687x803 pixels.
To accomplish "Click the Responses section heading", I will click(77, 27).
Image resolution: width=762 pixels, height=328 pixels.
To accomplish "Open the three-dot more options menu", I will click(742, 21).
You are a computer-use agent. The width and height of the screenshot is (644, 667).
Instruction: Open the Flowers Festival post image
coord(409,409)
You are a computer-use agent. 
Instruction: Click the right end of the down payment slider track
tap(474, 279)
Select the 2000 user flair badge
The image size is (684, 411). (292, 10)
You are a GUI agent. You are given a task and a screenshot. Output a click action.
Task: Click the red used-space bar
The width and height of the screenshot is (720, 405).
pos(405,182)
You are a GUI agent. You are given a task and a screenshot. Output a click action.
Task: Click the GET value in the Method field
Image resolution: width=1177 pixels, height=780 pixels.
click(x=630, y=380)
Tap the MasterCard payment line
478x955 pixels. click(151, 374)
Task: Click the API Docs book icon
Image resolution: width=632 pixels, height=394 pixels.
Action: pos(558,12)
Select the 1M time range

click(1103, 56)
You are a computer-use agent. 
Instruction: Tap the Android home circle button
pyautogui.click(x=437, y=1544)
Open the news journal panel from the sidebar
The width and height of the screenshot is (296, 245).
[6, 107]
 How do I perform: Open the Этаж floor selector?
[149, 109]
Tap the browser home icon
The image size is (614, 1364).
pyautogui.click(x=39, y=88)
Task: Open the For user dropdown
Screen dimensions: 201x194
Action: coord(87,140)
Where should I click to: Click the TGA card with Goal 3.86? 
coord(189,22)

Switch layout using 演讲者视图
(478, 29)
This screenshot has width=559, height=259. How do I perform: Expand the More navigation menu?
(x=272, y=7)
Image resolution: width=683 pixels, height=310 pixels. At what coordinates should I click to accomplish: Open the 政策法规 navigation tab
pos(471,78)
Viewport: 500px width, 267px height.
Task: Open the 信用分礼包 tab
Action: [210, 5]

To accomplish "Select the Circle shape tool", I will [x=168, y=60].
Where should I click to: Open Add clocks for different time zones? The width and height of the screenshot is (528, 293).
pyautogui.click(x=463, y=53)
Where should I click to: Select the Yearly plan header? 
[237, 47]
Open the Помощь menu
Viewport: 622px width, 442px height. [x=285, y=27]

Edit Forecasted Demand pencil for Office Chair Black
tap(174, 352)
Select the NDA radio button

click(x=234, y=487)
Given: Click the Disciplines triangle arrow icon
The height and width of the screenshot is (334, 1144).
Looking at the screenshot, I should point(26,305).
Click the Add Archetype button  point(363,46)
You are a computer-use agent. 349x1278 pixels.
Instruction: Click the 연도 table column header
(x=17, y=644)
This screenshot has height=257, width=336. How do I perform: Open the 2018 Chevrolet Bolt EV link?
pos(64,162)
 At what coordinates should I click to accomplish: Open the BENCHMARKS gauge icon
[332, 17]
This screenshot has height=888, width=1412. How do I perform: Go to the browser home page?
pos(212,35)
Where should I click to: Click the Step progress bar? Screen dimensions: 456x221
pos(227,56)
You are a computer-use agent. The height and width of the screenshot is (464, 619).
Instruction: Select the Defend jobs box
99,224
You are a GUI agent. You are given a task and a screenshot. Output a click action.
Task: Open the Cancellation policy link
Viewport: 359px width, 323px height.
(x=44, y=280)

+---+

### Task
Reproduce every line of the data without changing a word.

### Written reply
687x803 pixels.
To accomplish "Click the Responses section heading", I will click(77, 27).
Image resolution: width=762 pixels, height=328 pixels.
To accomplish "Open the three-dot more options menu", I will click(742, 21).
You are a computer-use agent. The width and height of the screenshot is (644, 667).
Instruction: Open the Flowers Festival post image
coord(409,409)
You are a computer-use agent. 
Instruction: Click the right end of the down payment slider track
tap(474, 279)
Select the 2000 user flair badge
The image size is (684, 411). (292, 10)
You are a GUI agent. You are given a task and a screenshot. Output a click action.
Task: Click the red used-space bar
The width and height of the screenshot is (720, 405).
pos(405,182)
You are a GUI agent. You are given a task and a screenshot. Output a click action.
Task: Click the GET value in the Method field
Image resolution: width=1177 pixels, height=780 pixels.
click(x=630, y=380)
Tap the MasterCard payment line
478x955 pixels. click(151, 374)
Task: Click the API Docs book icon
Image resolution: width=632 pixels, height=394 pixels.
Action: pos(558,12)
Select the 1M time range

click(1103, 56)
You are a computer-use agent. 
Instruction: Tap the Android home circle button
pyautogui.click(x=437, y=1544)
Open the news journal panel from the sidebar
The width and height of the screenshot is (296, 245).
[6, 107]
 How do I perform: Open the Этаж floor selector?
[149, 109]
Tap the browser home icon
The image size is (614, 1364).
pyautogui.click(x=39, y=88)
Task: Open the For user dropdown
Screen dimensions: 201x194
Action: coord(87,140)
Where should I click to: Click the TGA card with Goal 3.86? 
coord(189,22)

Switch layout using 演讲者视图
(478, 29)
This screenshot has width=559, height=259. How do I perform: Expand the More navigation menu?
(x=272, y=7)
Image resolution: width=683 pixels, height=310 pixels. At what coordinates should I click to accomplish: Open the 政策法规 navigation tab
pos(471,78)
Viewport: 500px width, 267px height.
Task: Open the 信用分礼包 tab
Action: [210, 5]

To accomplish "Select the Circle shape tool", I will [x=168, y=60].
Where should I click to: Open Add clocks for different time zones? The width and height of the screenshot is (528, 293).
pyautogui.click(x=463, y=53)
Where should I click to: Select the Yearly plan header? 
[237, 47]
Open the Помощь menu
Viewport: 622px width, 442px height. [x=285, y=27]

Edit Forecasted Demand pencil for Office Chair Black
tap(174, 352)
Select the NDA radio button

click(x=234, y=487)
Given: Click the Disciplines triangle arrow icon
The height and width of the screenshot is (334, 1144).
Looking at the screenshot, I should point(26,305).
Click the Add Archetype button  point(363,46)
You are a computer-use agent. 349x1278 pixels.
Instruction: Click the 연도 table column header
(x=17, y=644)
This screenshot has height=257, width=336. How do I perform: Open the 2018 Chevrolet Bolt EV link?
pos(64,162)
 At what coordinates should I click to accomplish: Open the BENCHMARKS gauge icon
[332, 17]
This screenshot has height=888, width=1412. How do I perform: Go to the browser home page?
pos(212,35)
Where should I click to: Click the Step progress bar? Screen dimensions: 456x221
pos(227,56)
You are a computer-use agent. The height and width of the screenshot is (464, 619).
Instruction: Select the Defend jobs box
99,224
You are a GUI agent. You are given a task and a screenshot. Output a click action.
Task: Open the Cancellation policy link
Viewport: 359px width, 323px height.
(x=44, y=280)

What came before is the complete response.